* _READING PASSAGE_:
--- begin ---
Contents

# Contents

## Introduction

We construct an adjunction between the category of groupoids and the category of cubical sets, the left adjoint of which is the fundamental groupoid of a cubical set, and the right adjoint of which is the (cubical) nerve of a groupoid.

## Preliminaries

###### Notation

We denote the category of groupoids by $\mathsf{Grpd}$.

###### Notation

We make use throughout of the notation of category of cubes, cubical set, and cubical truncation, skeleton, and co-skeleton.

## Fundamental groupoid for 2-truncated cubical sets

###### Notation

We denote by $\Pi^{\leq 2}_{1} : \mathsf{Set}^{\square_{\leq 2}^{op}} \rightarrow \mathsf{Grpd}$ the functor defined as follows.

1) To a 2-truncated cubical set $X$, we associate the groupoid $\Pi^{\leq 2}_{1}(X)$ defined as follows.

a) The objects of $\Pi^{\leq 2}_{1}(X)$ are the 0-cubes of $X$.

b) The arrows of $\Pi^{\leq 2}_{1}(X)$ are zig-zags of 1-cubes of $X$ up to the notion of equivalence defined below, where by a zig-zag of 1-cubes of $X$ we mean, for some integer $n \geq 0$, a set of 1-cubes of $X$ whose faces match up as follows.

$\array{ x_{0} & \overset{f_{1}}{\rightarrow} & x_{1} \overset{g_{1}}{\leftarrow} & x_{2} & \cdots & x_{2n-2} & \overset{f_{n}}{\rightarrow} & x_{2n-1} \overset{g_{n}}{\leftarrow} & x_{2n} }$

We identify a pair of zig-zags if one can be obtained from the other by a sequence of the following manipulations.
--- end ---
* _OBJECTIVE_:
Reproduce word for word everything in the text on groupoids and cubical sets from "We denote the" down to "skeleton, and co-skeleton.".

* _SUPPLIED INFORMATION_:
--- begin ---
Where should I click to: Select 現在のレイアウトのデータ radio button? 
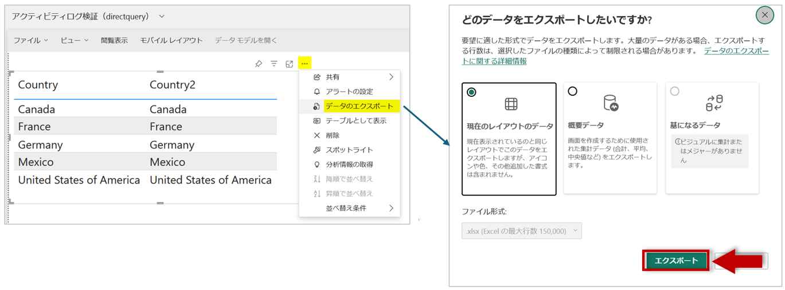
--- end ---
* _CORRECT RESPONSE_:
We denote the category of groupoids by $\mathsf{Grpd}$.

###### Notation

We make use throughout of the notation of category of cubes, cubical set, and cubical truncation, skeleton, and co-skeleton.